Actually, neither flight was exciting, which is just fine with me. I spent the past half week in RTP at a business meeting, which was actually quite fun, considering you’re on the go from 8AM to 10PM each day. Luckily my back pain had cleared up enough that I was down to a single dose of ibuprofin, so the flight was fine, although the office chairs were a little stiff.
Travelling for business is fun – as long as you don’t do it too often. Except for this month (several trips unfortunately planned very close together), I’ve been successful in travelling just enough to still be exciting. I must admit that having a big company travel agency really helps. While the policies are byzantine, and you can get really strange looks if you try to do something out of policy, the travel website is actually pretty easy to use, and has a good variety of flights and hotels.
Stupid benefit I enjoy almost out of proportion to it’s value: we get a Hertz #1 Gold club membership just for signing up. Along with earning miles or something that I’m not too sure about, the coolest thing is that Gold members have the cars waiting for them at the lot: your name is on the board (an interesting privacy issue, I suppose), you walk to your spot and drive away. Much cooler, somehow, than standing in yet another line at the rental counter.
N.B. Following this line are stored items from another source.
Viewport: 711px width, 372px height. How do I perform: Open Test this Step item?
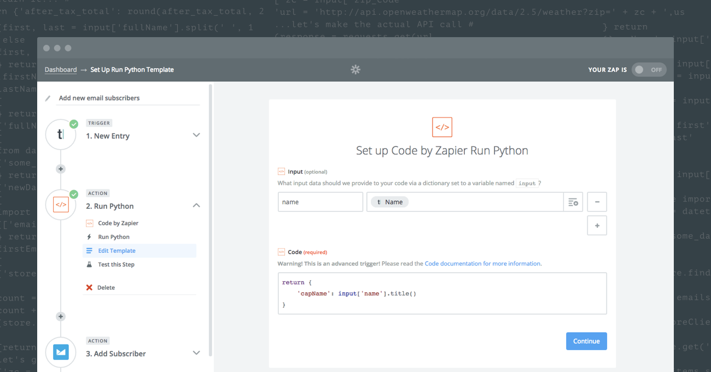[x=116, y=264]
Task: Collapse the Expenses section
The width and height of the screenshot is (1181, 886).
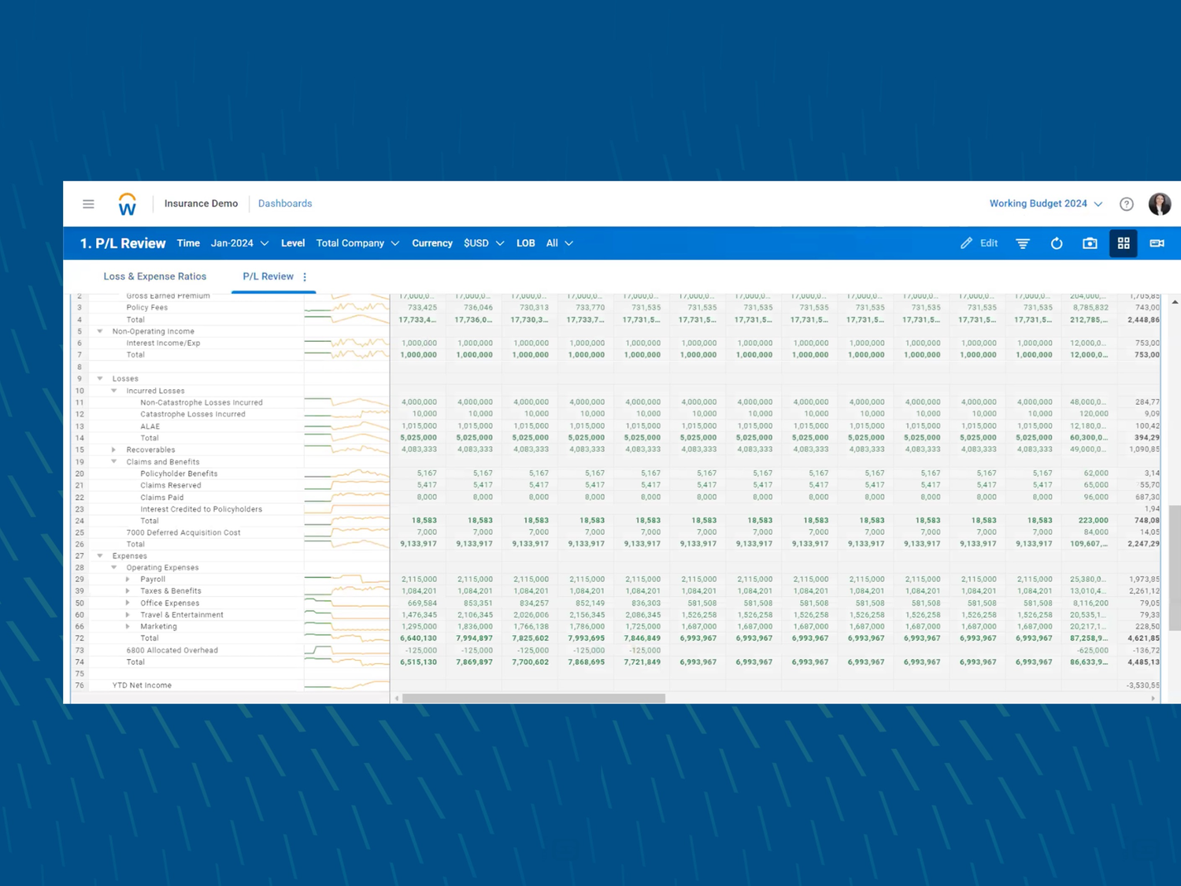Action: coord(99,556)
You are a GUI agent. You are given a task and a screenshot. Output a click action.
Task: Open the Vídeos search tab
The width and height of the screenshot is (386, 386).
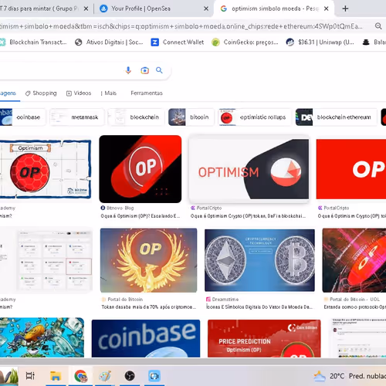pos(79,93)
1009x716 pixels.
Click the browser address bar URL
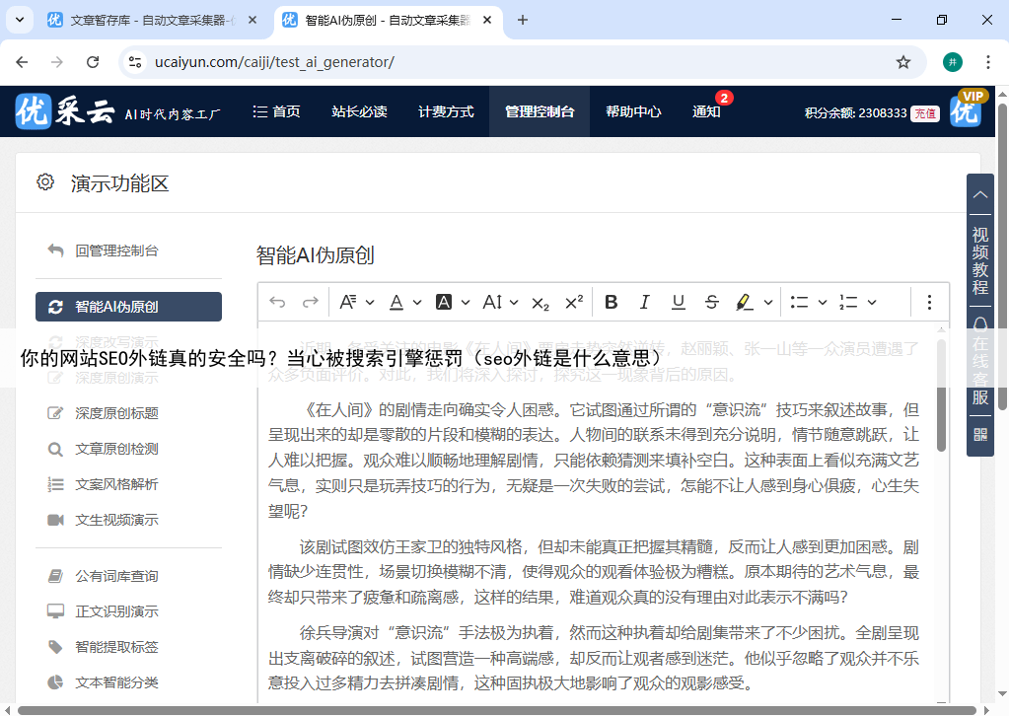[274, 62]
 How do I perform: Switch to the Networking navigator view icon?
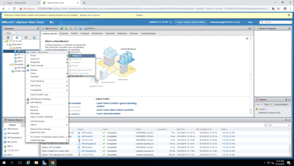pyautogui.click(x=34, y=37)
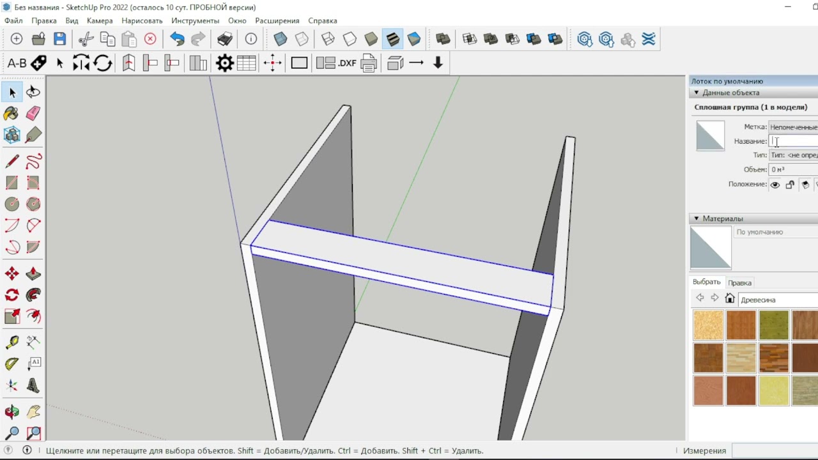Open the Камера menu

coord(100,20)
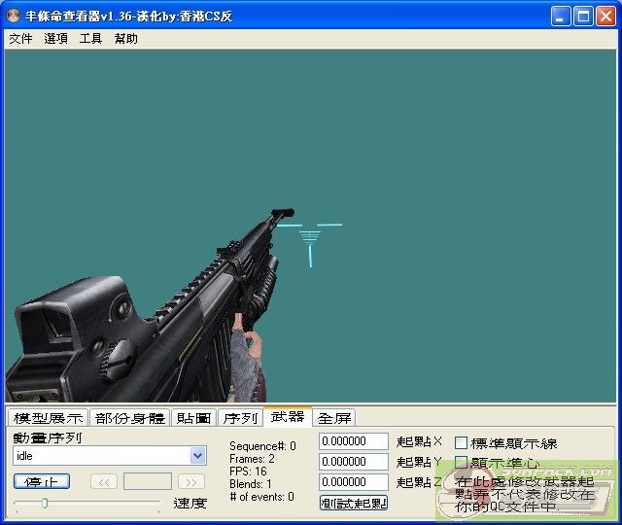Switch to the 全屏 tab

(334, 418)
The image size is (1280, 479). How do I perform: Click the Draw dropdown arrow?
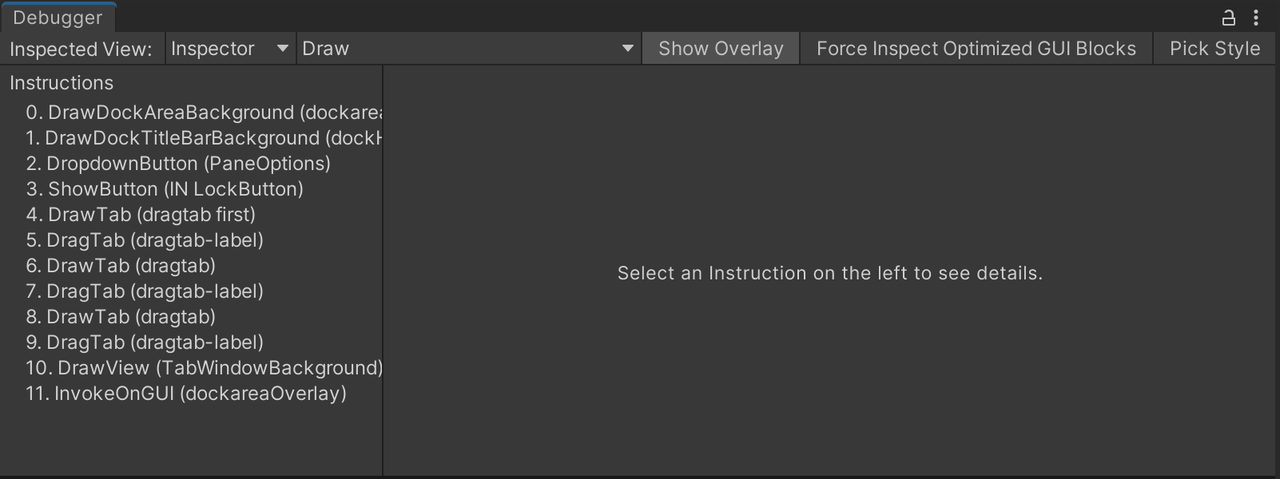click(x=628, y=49)
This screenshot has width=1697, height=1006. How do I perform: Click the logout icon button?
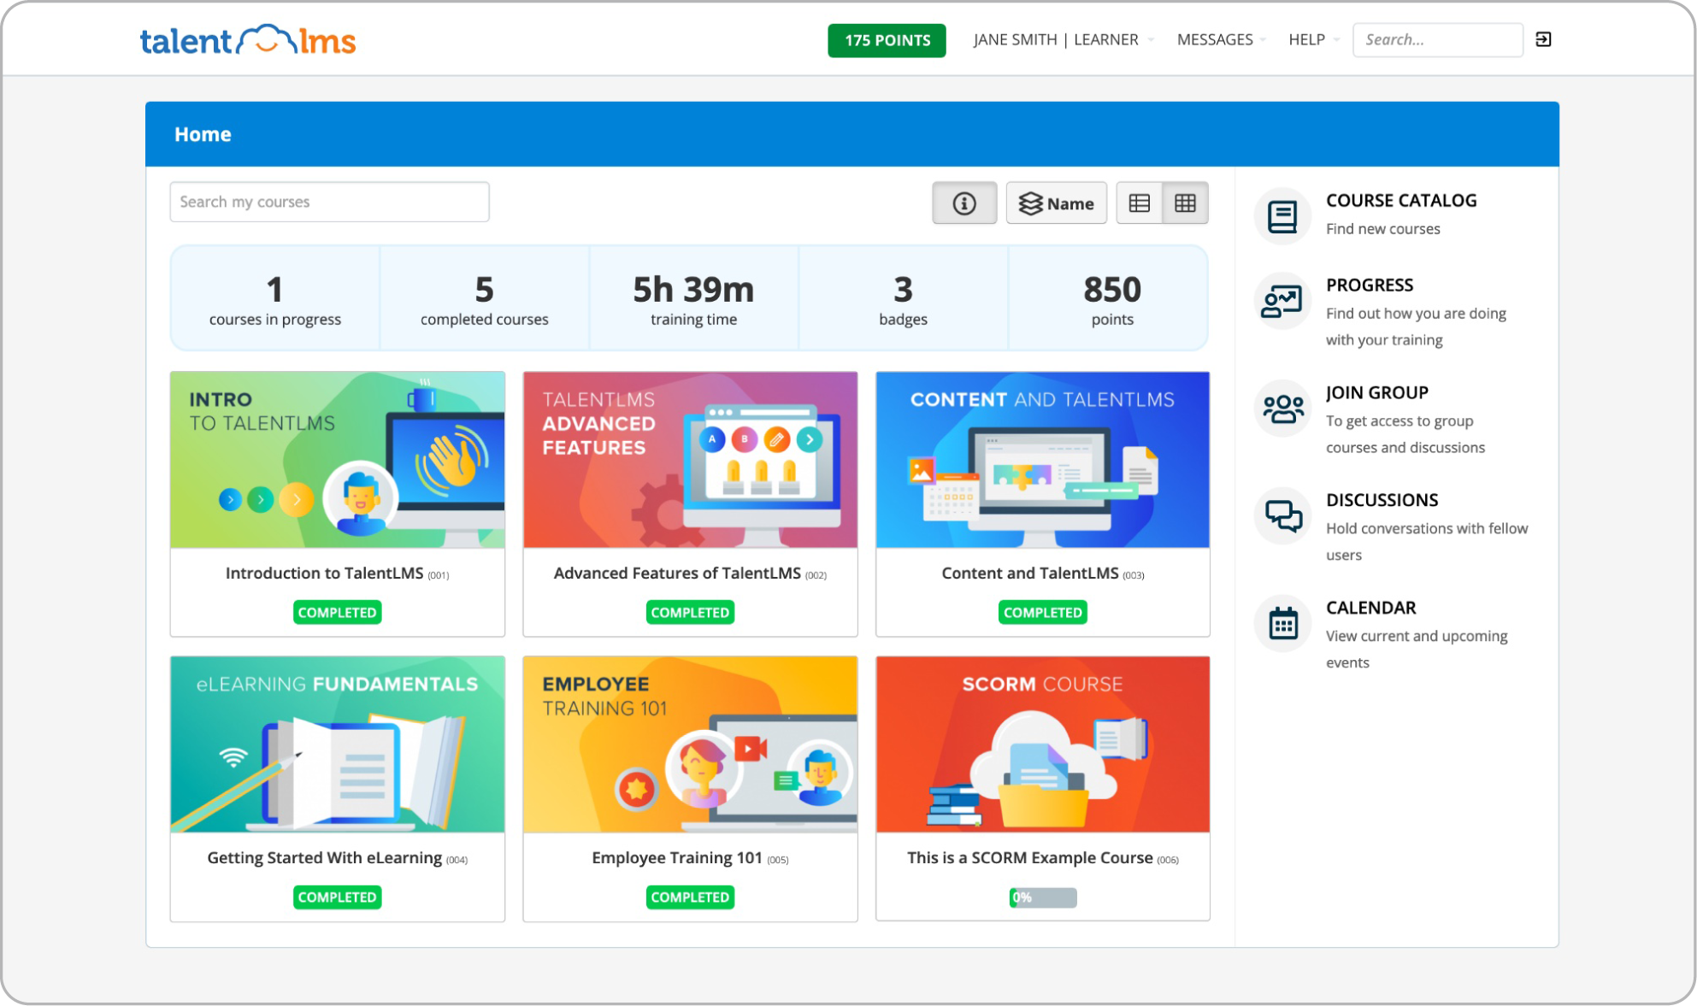tap(1544, 39)
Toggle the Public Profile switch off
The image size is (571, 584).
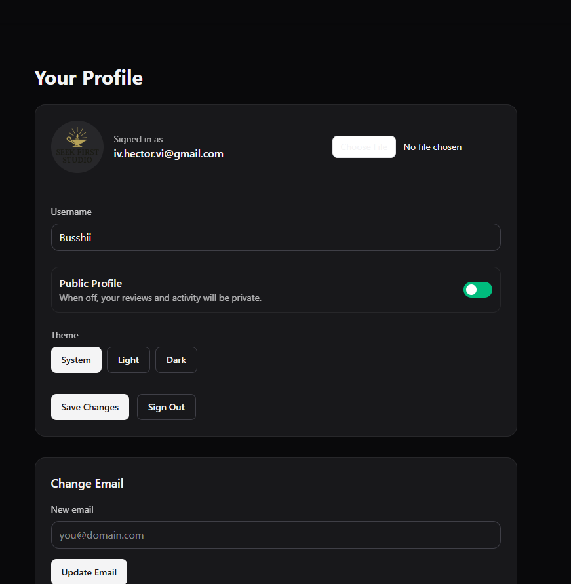[477, 290]
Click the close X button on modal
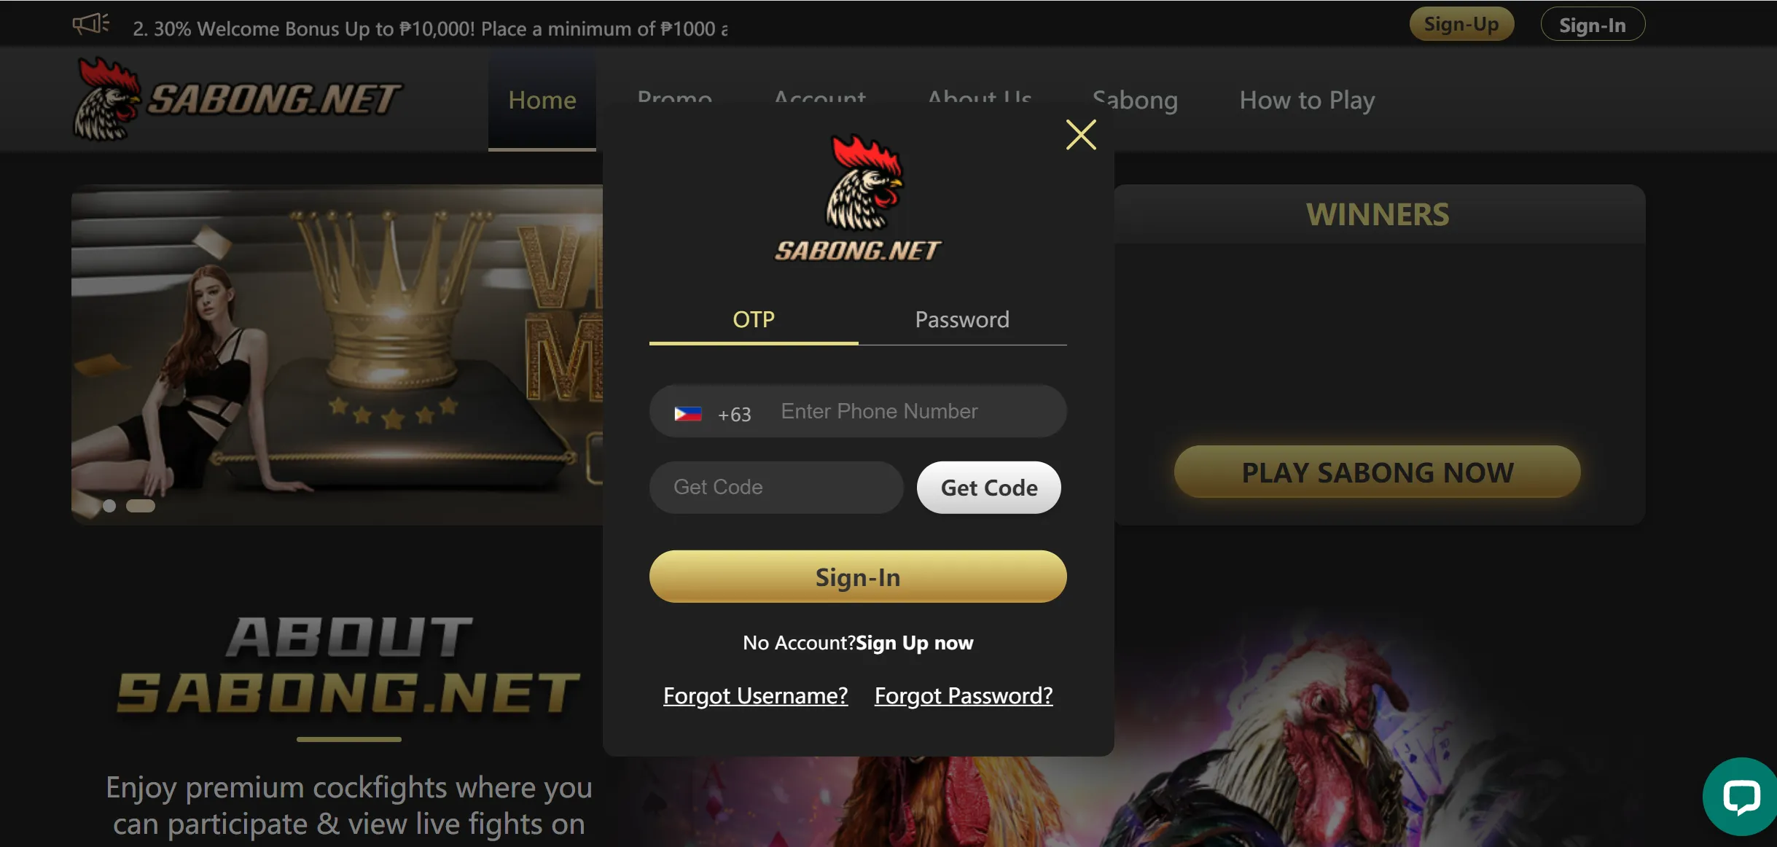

I was also almost absurdly lucky with dinners: a local co-worker suggested a place called Piedmont that turned out to have excellent food, the two people I went with each had a love of good food equal to my own, and a manager paid for it, saving me the trouble of putting that line in my expense report. Yum and simplicity all in one. And the team dinner the next night was at a kitchy place called Bogart’s, so we saw The Maltese Falcon in the background, although we were having too much fun to bother watching. The food was surprisingly good, nearly as good as the first night, too.
The one disappointment was the bar staff. What would you order at a place called Bogart’s? I suppose there are a couple of valid answers to that, but if you love Casablanca as much as I do, you’d order a Champagne Cocktail. Disappointingly, the waiter (who was pretty funny) came back and said the bartender didn’t know how to make it, what should he do? I will admit at this point that I myself neglected to mention the bitters when I told him how to make it. The result was pretty good nonetheless, probably because he ended up giving me a generous amount of a decent cognac. Whoo!
Coming home, I was again struck by the oddity of air travel. I rush out of one meeting, wait in lines at the airport wishing I had worn shorts and a lighter colored shirt. Just two hours later, I walk off of the plane to sleet and frozen rain atop a dusting of wet snow. Very discombobulating for the body to make the change. I think it really struck me since I’ve been reading the Aubrey/Maturin novels, and was thinking about the human condition in a much earlier time.